Generalization in UML Generalization in UML

Also notice that we show that Fruit and its blend() method are abstract by italicizing them. The association tells us that the Banana class is a Fruit.

Has-A Associations

Has-a associations indicates that a class holds one or more references to instances of another class. In Java or Python, this corresponds to having a variable or collection with the type of the associated class. This is true for both kinds of has-a associations. The difference between the two is how strong the association is.

Aggregation

Aggregation refers to collecting references to other classes. As the aggregating class has references to the other classes, we call this a has-a relationship. It is considered weak because the aggregated classes are only collected by the aggregating class, and can exist on their own. It is indicated in UML by a solid line from the aggregating class to the one it aggregates, with an open diamond “fletching” on the opposite site of the arrow (the arrowhead is optional).

Aggregation in UML Aggregation in UML

Composition

Composition refers to assembling a class from other classes, “composing” it. As the composed class has references to the other classes, we call this a has-a relationship. However, the composing class typically creates the instances of the classes composing it, and they are likewise destroyed when the composing class is destroyed. For this reason, we call it a strong relationship. It is indicated in UML by a solid line from the composing class to those it is composed of, with a solid diamond “fletching” on the opposite side of the arrow (the arrowhead is optional).

Composition in UML Composition in UML

Aggregation vs. Composition

Aggregation and composition are commonly confused, especially given they both are defined by holding a variable or collection of another class type. Here’s a helpful analogy to explain the difference, based on the diagrams listed above:

Aggregation is like a shopping cart. When you go shopping, you place groceries into the shopping cart, and it holds them as you push it around the store. Thus, a ShoppingCart class might have a List<Grocery> named items, and you would add the items to it. When you reach the checkout, you would then take the items back out. The individual Grocery objects existed before they were aggregated by the ShoppingCart, and also after they were removed from it. The ShoppingCart class just keeps track of them.

In contract, composition is like an organism. Say we create a class representing a Dog. It might be composed of classes like Tongue, Ear, Leg, and Tail. We would probably construct these parts in the Dog class’s constructor, and when we dispose of the Dog object, we wouldn’t expect these component classes to stick around. So, they are inherently a part of the encapsulating class.
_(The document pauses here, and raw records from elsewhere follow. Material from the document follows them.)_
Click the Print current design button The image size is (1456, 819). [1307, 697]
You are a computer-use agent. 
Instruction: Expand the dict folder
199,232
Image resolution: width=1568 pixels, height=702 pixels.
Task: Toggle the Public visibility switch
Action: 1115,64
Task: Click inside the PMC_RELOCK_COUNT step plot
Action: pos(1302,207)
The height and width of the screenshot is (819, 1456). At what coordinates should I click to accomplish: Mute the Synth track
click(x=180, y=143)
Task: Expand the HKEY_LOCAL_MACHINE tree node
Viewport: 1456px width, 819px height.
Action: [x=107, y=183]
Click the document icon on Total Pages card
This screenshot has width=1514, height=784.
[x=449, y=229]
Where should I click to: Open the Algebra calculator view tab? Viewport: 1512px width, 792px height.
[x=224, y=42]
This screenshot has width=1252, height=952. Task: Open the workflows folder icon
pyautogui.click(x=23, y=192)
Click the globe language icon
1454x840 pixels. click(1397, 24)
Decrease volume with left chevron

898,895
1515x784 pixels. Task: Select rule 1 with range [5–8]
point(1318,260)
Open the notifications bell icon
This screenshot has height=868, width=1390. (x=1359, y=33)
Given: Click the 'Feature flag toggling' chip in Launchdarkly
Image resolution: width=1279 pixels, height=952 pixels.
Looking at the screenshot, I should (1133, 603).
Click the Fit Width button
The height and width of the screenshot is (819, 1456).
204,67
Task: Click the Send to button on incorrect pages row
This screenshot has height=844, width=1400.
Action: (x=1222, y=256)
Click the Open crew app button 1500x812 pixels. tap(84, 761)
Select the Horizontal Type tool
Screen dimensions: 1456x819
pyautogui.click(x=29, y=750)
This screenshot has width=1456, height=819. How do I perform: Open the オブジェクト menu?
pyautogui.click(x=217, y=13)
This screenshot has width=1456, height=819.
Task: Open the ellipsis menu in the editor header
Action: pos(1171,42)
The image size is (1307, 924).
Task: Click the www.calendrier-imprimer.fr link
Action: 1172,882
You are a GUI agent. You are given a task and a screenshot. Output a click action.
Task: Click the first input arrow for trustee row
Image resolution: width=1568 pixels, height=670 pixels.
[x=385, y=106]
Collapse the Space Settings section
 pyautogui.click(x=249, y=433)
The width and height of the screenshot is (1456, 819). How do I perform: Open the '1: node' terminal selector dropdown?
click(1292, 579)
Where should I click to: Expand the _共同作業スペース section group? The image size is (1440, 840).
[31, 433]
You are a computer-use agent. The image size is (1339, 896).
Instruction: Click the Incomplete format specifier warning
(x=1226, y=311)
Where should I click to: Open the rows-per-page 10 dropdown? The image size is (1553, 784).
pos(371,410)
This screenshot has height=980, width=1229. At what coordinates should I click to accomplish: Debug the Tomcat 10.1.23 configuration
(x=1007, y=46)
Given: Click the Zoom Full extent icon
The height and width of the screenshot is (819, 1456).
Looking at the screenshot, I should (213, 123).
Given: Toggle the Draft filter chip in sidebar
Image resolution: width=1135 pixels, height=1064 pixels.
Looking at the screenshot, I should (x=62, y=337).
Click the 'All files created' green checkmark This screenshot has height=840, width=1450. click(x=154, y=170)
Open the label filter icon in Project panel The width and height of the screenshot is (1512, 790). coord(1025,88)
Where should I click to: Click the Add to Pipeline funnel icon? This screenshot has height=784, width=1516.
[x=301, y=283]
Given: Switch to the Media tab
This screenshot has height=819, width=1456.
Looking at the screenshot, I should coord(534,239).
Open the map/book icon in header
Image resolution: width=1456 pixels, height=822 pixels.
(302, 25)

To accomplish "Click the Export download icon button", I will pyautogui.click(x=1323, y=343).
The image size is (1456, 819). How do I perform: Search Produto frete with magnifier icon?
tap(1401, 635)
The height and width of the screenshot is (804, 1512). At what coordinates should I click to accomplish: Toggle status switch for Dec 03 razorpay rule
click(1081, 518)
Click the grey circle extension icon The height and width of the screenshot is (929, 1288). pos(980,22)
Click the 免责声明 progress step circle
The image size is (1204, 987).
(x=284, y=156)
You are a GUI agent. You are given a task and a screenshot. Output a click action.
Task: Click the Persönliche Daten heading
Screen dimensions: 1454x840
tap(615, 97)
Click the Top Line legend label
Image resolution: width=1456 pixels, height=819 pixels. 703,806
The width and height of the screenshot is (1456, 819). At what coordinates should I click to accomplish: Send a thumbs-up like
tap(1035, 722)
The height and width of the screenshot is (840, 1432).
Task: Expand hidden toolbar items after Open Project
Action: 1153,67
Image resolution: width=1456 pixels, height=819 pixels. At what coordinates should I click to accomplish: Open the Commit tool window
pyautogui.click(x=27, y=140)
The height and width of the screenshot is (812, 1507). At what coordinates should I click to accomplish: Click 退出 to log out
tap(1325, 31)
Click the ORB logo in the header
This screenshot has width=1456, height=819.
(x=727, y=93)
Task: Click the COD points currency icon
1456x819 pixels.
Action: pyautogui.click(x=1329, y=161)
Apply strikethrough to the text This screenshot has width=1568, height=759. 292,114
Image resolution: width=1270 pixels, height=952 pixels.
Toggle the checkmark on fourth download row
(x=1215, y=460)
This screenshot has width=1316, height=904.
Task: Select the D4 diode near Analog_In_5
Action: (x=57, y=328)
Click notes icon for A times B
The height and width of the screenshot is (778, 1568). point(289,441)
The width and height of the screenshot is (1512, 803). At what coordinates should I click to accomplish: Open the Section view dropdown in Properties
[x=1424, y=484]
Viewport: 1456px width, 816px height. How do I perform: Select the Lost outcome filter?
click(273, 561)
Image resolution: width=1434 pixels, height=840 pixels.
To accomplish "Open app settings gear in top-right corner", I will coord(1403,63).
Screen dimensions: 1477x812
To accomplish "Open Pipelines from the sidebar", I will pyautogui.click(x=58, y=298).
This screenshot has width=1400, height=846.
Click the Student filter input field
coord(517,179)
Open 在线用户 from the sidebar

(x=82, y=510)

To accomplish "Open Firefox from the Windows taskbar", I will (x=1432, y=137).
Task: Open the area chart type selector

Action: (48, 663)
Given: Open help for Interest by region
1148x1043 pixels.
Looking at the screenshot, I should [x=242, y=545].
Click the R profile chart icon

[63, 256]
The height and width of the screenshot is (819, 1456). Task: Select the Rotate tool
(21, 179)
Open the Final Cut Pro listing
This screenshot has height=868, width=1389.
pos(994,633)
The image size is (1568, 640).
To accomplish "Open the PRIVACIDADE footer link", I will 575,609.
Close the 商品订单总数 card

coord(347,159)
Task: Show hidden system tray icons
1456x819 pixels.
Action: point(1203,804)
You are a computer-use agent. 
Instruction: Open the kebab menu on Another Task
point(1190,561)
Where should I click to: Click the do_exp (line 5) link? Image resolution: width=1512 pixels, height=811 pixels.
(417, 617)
Additionally, sometimes the attributes containing these external items may be omitted from the UML diagram of the composing or aggregating class. This is mainly because the existence of those attributes can be inferred by the relationships themselves. However, in this course, we will include the relevant attributes in the encapsulating class, as well as the association arrows, in our UML diagrams

Multiplicity

With aggregation and composition, we may also place numbers on either end of the association, indicating the number of objects involved. We call these numbers the multiplicity of the association.

Composition in UML Composition in UML

For example, the Frog class in the composition example has two instances of front and rear legs, so we indicate that each Frog instance (by a 1 on the Frog side of the association) has exactly two (by the 2 on the leg side of the association) legs. The tongue has a 1 to 1 multiplicity as each frog has one tongue.

Aggregation in UML Aggregation in UML

Multiplicities can also be represented as a range (indicated by the start and end of the range separated by ..). We see this in the ShoppingCart example above, where the count of GroceryItems in the cart ranges from 0 to infinity (infinity is indicated by an asterisk *).

Generalization and realization are always one-to-one multiplicities, so multiplicities are typically omitted for these associations.